=== Begin Enclosure ===

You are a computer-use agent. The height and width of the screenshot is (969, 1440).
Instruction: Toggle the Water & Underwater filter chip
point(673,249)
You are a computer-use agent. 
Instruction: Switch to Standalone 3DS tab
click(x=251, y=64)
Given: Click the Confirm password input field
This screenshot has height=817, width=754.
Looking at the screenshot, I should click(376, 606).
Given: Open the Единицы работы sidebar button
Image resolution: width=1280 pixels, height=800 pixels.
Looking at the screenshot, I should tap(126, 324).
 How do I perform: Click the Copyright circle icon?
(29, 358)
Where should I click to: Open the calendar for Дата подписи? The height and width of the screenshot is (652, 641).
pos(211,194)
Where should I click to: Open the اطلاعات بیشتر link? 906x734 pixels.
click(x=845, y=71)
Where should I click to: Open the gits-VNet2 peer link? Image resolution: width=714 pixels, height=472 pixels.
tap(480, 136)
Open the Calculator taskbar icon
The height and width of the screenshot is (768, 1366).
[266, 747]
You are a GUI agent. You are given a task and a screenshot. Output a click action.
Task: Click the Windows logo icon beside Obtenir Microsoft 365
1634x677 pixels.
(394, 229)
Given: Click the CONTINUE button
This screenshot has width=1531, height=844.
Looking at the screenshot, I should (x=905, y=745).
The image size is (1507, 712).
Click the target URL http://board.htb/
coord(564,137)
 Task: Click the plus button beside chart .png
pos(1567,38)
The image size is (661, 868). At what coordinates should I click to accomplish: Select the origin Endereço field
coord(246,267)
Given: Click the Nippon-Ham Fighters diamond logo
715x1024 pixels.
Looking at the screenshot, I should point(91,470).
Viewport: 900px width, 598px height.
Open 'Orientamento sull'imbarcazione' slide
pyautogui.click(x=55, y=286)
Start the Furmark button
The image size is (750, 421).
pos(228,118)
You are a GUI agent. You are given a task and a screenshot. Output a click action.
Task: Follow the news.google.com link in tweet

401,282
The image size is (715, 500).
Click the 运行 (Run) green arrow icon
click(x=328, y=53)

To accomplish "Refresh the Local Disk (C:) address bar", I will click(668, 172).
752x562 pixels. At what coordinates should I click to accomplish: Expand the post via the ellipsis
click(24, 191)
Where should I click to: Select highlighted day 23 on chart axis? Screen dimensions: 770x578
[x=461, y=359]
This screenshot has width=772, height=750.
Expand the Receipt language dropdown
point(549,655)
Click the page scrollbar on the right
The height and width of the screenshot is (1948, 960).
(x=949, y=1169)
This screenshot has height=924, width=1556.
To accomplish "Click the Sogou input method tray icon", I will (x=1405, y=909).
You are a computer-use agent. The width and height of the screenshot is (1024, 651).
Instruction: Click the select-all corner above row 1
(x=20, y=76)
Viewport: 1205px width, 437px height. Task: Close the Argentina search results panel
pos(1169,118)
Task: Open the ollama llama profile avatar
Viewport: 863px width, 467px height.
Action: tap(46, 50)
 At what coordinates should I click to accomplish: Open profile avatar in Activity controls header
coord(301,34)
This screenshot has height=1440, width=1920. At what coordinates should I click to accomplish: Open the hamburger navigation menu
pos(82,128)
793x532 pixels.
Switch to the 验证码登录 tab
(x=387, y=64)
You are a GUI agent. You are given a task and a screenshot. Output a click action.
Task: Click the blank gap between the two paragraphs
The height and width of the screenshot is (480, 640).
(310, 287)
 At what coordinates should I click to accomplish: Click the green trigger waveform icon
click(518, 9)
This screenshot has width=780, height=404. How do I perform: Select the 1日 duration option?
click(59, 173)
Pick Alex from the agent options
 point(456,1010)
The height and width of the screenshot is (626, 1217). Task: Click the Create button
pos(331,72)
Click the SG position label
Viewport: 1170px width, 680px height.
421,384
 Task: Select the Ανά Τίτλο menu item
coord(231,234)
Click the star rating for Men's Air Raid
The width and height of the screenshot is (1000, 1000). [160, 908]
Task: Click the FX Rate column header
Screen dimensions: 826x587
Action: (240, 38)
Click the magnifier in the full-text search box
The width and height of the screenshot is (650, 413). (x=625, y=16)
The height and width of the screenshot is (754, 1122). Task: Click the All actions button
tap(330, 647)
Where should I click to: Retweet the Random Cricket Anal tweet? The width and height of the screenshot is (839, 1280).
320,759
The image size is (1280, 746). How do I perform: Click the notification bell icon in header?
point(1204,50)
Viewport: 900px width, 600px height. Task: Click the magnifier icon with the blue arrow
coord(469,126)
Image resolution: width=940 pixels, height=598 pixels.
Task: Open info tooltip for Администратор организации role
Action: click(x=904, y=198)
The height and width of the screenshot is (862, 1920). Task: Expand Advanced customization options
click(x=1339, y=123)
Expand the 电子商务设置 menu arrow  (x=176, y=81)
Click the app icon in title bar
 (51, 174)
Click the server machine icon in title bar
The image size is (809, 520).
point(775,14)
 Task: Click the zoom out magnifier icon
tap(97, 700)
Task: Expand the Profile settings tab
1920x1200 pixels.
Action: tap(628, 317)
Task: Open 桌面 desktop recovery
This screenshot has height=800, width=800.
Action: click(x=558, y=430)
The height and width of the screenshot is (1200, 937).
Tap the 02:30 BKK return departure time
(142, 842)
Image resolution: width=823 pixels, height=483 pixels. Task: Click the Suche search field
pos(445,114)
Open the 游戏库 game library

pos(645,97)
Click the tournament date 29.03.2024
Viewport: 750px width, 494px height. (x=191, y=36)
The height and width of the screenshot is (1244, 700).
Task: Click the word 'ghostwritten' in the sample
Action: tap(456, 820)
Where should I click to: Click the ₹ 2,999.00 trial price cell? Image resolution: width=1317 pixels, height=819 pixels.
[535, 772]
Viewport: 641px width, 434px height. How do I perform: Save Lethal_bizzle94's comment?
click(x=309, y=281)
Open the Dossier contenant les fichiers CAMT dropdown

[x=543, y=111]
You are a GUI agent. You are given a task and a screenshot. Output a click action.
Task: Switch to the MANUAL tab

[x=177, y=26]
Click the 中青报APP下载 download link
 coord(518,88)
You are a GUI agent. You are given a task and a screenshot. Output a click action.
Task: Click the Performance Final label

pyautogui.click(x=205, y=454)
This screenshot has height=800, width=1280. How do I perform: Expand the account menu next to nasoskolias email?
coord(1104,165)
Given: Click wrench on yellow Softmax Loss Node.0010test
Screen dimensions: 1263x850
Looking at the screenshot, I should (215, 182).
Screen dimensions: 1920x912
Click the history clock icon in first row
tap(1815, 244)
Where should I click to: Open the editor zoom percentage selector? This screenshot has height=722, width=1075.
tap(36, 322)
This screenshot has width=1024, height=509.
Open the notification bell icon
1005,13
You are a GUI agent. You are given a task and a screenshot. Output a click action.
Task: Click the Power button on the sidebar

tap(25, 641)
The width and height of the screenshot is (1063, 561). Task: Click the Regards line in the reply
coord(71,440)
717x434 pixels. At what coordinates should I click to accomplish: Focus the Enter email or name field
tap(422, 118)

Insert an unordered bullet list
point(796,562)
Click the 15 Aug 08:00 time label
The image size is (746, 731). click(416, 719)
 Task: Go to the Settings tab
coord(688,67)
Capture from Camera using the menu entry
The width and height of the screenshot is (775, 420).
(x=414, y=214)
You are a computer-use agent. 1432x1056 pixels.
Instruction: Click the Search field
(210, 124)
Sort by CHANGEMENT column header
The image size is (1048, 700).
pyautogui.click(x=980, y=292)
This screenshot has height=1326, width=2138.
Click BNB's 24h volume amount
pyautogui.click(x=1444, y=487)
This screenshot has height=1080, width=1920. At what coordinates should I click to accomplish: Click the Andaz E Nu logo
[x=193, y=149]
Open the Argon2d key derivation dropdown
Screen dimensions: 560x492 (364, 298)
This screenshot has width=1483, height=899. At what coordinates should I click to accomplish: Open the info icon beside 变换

=== End Enclosure ===

What needs to be done ▸ Whenever a line of the records holds the string "computer", pick it out and copy it.

Response to this exercise ▸
You are a computer-use agent. The height and width of the screenshot is (969, 1440).
You are a computer-use agent. 
You are a computer-use agent. The width and height of the screenshot is (1024, 651).
You are a computer-use agent. 1432x1056 pixels.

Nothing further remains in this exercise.